According to Jordan, the 2008-9 financial crisis has made clear the problems of applying economic theory to social life. An economic model of social relations based on theories of incentives, contracts and information, sacrifices social, collective, and natural life to individual gains in utility. To support his argument, the author links the model to societal problems of, for example, increasing obesity, environmental degradation, stress and anxiety. Jordan theorises that we need “some version of cultural theory”: that we should replace the orthodox culture of competitive individualism with a culture of collective action and interdependence.
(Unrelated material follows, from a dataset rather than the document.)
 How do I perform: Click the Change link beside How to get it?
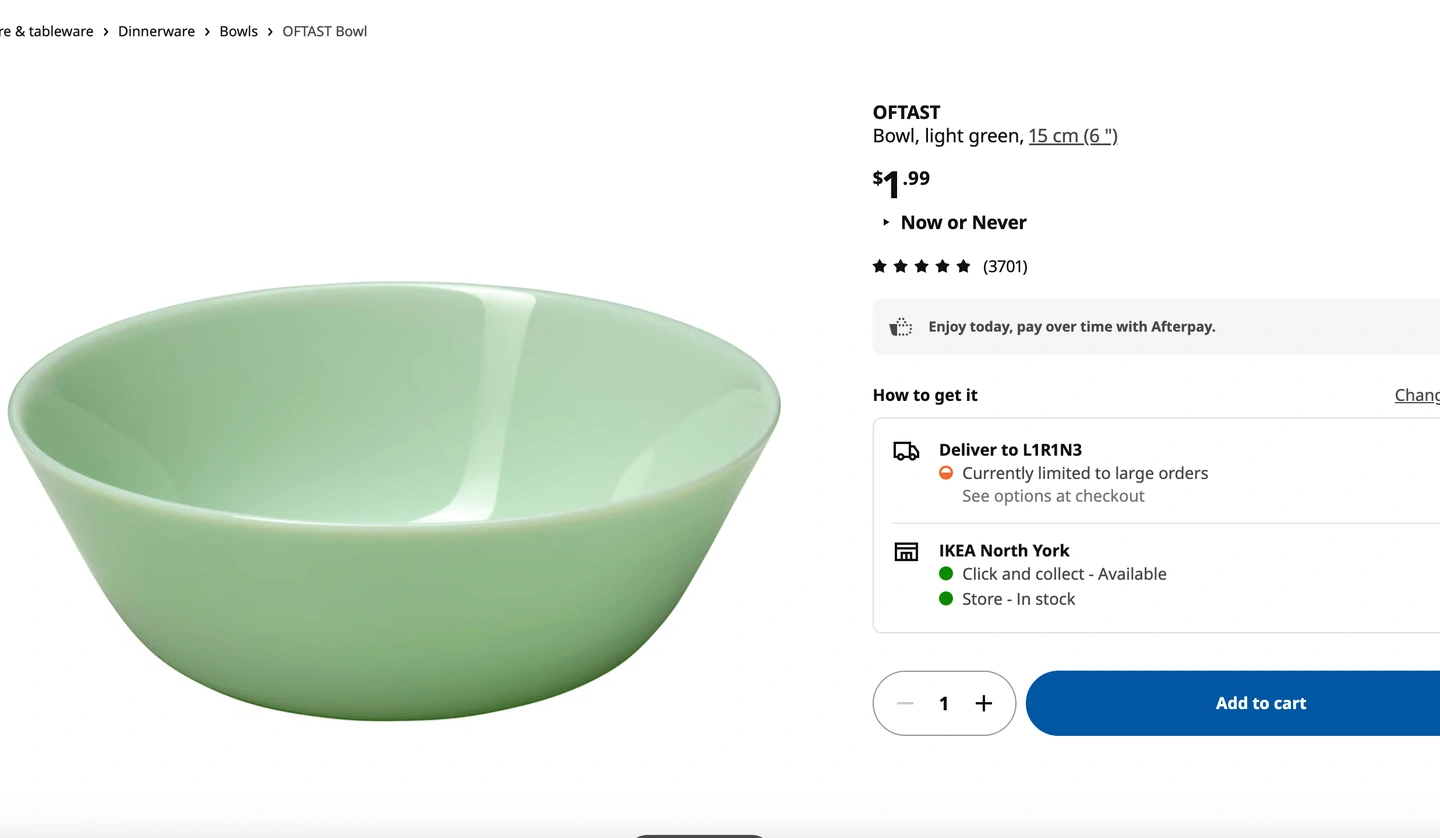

The book opens by contextualising the financial crisis by tracing its public policy roots back to the 1980s. Jordan argues that citizens adopted the individualism and consumerism culture only after it was adopted and implemented by policymakers. The economic analysis that underpins these policies came to embrace all of social life, and is faulty because it puts forward perverse incentives and unrealistic assumptions: for example, banks being expected to be rational and to steer agents onto the path of financial prudence. Jordan argues that social policies must be repaired by including social value, inclusion, and justice for new initiatives. To consolidate this, the author takes a global perspective, arguing that in a globalised world, a system of collective authority – or global social policy – is needed for the existing global economy. Jordan also firmly argues that sustainable communities lead to sustainable economies and, in turn, a better-preserved natural environment.
Overall, the book has the potential to be influential and its publication is timely. In the wake of the financial crisis, international organisations and governments have been doing a lot of policy soul-searching, and strong theoretical foundations for future social policy are needed if we are to avoid the human cost of another crisis.
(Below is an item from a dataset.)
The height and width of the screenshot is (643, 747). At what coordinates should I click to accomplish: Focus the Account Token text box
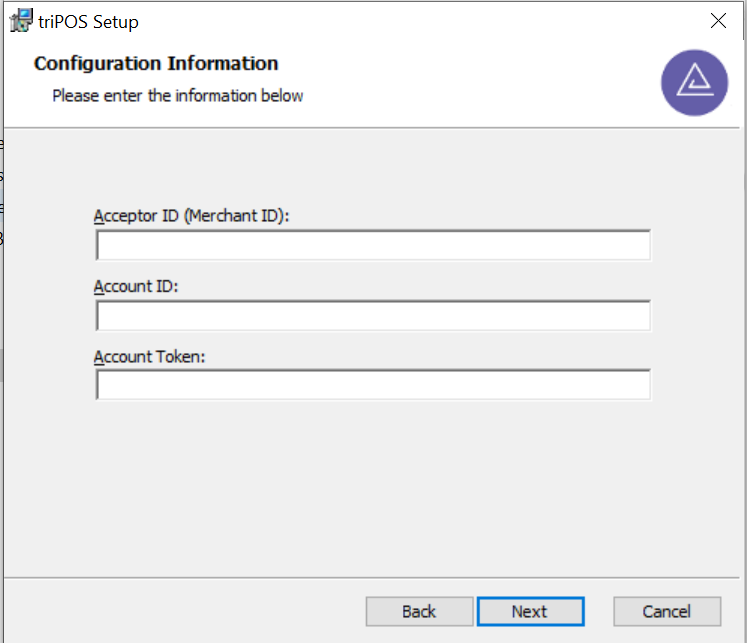[x=373, y=385]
While the context of the current financial crisis is new, the general thrust and themes of the book are not. The ideas are variations and extensions of the Easterlin Paradox – higher incomes correlate with higher well-being only up to a certain point – which have appeared and reappeared, most notably, in Avner Offer’s The Challenge of Affluence and in Richard Layard’s Happiness, both of which Jordan quotes fondly. The examples, now clichéd in these works, of manipulative advertisers luring people into never-ending novelty seeking, display the ‘all structure and no agency’ approach, which is also typical of this work. The book characterises ‘ordinary citizens’ as victims of a structural problem: a culture of competitive individualism. This provides Jordan with the argument for more collective and government action.
But is it only individuals who choose the instantly gratifying over the more responsible and difficult? If we had a collective culture in place of the current competitive individualist one, would we really solve the problems Jordan outlines? Unlikely. It is governments and collective action that lead to the real, large-scale problems: it was the UK government, after all, which deregulated the centre of the global financial sector, making the crisis likely. Social problems such as stress, smoking or drinking are more common in countries without competitive individualism: for example, smoking in contemporary Cuba, alcohol consumption in the USSR, or murder rates in Colombia. China, which Jordan cites as an exemplar of prudence and collective action (through nationalising banks and industries), does not have a good environmental record. If Jordan’s argument that life is better in collective cultures held, then mass emigration would be going the direction of China or Cuba, not the USA.
Pre-empting this criticism, Jordan writes that it is possible to make policy for collective living ‘without limiting diversity in damaging ways’, but does not offer a detailed, practical explanation of how this can be done. This is also a broader problem: contrary to the indications in the title, the book does not conclude with any practical or easy-to-implement solutions for social policymakers. Taken as a whole, the book is passionately written, engaging and topical. It is only unfortunate that Jordan cannot offer any innovative answers to the many drastic social issues that the financial crisis is set to cause.